_Saved entries_
────────────────────

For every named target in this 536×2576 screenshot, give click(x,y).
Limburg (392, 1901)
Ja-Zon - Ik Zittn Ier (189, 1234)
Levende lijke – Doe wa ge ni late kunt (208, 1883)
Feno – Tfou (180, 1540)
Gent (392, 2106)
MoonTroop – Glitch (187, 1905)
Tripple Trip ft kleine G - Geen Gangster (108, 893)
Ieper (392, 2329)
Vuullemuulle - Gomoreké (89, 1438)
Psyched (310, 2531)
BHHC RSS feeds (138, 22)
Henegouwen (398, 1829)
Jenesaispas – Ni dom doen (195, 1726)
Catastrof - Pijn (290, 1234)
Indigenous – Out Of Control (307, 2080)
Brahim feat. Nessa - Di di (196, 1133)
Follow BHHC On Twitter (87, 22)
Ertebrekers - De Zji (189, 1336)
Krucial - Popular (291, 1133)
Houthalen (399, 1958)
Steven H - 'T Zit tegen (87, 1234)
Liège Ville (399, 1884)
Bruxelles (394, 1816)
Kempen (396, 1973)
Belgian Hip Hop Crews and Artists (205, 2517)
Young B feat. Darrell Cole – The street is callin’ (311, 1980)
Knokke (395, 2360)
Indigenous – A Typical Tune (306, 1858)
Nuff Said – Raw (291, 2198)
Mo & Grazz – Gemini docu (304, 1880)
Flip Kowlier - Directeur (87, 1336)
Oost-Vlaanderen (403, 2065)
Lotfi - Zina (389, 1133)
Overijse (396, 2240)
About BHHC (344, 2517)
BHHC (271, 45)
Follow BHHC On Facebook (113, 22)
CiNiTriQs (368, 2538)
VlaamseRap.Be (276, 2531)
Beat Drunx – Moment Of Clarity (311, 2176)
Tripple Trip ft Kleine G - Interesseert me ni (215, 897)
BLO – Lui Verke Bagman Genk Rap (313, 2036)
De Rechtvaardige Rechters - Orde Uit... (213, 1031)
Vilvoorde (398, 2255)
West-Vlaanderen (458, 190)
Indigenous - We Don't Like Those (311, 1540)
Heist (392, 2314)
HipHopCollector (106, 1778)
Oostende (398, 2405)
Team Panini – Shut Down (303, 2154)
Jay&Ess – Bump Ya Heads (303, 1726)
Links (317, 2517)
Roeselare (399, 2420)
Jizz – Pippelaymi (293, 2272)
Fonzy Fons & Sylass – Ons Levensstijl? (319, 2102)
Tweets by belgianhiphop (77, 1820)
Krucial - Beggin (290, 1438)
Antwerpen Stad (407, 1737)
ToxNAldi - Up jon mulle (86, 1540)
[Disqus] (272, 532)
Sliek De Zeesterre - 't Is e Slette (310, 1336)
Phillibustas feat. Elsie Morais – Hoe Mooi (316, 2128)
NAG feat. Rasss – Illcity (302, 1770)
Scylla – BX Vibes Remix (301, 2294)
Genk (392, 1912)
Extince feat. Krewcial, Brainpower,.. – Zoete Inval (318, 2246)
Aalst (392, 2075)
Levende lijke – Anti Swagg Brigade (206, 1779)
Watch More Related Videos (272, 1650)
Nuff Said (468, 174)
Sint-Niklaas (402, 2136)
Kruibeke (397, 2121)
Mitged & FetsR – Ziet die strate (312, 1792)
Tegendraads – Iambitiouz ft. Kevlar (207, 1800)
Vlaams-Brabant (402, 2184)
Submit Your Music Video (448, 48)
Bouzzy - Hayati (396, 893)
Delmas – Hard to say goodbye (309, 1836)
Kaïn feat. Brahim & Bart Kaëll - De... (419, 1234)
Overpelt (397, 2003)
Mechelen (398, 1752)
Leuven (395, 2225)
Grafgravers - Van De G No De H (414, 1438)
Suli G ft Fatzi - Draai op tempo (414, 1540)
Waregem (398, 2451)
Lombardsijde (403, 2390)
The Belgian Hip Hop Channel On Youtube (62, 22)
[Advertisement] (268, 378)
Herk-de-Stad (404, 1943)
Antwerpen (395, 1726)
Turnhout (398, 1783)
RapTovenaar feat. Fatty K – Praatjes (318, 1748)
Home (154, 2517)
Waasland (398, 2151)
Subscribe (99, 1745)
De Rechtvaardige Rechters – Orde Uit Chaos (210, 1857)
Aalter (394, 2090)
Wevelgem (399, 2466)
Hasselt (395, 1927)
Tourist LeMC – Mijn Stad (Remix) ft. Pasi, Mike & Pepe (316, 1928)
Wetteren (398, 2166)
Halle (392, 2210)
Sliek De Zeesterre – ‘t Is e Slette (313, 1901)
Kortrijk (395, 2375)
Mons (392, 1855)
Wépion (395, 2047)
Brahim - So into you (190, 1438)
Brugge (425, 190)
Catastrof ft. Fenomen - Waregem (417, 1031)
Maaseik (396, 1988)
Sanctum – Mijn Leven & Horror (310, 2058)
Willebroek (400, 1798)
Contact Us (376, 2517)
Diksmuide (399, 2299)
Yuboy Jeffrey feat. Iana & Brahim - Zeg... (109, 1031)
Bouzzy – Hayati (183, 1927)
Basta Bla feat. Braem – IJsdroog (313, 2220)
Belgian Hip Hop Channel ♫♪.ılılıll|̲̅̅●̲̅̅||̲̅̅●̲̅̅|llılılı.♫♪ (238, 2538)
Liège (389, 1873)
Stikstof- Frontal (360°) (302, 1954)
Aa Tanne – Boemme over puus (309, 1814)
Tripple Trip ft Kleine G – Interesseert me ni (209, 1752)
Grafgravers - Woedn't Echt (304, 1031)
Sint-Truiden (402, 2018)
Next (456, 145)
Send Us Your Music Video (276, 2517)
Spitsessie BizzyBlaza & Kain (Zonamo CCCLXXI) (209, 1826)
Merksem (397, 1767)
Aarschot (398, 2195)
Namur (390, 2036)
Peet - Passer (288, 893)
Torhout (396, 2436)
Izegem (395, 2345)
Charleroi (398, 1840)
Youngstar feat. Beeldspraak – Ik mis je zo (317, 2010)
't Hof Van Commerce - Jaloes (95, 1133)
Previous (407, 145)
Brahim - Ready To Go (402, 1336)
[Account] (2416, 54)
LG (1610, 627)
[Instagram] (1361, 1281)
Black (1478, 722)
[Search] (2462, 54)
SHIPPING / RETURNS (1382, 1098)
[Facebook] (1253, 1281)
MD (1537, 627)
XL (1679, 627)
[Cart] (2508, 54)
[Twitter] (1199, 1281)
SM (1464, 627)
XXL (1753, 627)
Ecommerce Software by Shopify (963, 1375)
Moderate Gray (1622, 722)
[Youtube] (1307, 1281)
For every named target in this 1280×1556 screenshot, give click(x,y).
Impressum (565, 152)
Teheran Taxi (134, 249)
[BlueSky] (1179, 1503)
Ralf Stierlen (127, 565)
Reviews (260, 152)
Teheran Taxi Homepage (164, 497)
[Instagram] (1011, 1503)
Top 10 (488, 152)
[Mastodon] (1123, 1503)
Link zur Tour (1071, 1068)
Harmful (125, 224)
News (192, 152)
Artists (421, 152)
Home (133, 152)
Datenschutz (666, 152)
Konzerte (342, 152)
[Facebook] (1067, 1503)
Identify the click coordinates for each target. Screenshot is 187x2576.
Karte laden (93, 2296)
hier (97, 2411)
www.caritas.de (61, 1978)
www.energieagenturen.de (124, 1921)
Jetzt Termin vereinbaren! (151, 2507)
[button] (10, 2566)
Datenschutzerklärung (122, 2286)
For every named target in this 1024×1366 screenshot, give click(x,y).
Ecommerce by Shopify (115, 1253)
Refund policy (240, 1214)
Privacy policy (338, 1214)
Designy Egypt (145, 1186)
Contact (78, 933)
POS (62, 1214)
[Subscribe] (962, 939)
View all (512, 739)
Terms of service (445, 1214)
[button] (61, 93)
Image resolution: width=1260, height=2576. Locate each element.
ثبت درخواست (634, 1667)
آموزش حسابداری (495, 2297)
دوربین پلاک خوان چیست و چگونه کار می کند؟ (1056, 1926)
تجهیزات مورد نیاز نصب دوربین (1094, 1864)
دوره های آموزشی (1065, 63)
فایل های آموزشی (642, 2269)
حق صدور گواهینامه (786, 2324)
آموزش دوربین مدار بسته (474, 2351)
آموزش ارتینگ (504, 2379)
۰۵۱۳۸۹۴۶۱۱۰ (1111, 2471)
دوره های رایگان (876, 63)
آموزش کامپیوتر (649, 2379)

────────────────────

_Exercise goal_
The lines above that hold the string "Brahim" are to be located and copied.

_Task solution_
Brahim feat. Nessa - Di di (196, 1133)
Kaïn feat. Brahim & Bart Kaëll - De... (419, 1234)
Brahim - So into you (190, 1438)
Yuboy Jeffrey feat. Iana & Brahim - Zeg... (109, 1031)
Brahim - Ready To Go (402, 1336)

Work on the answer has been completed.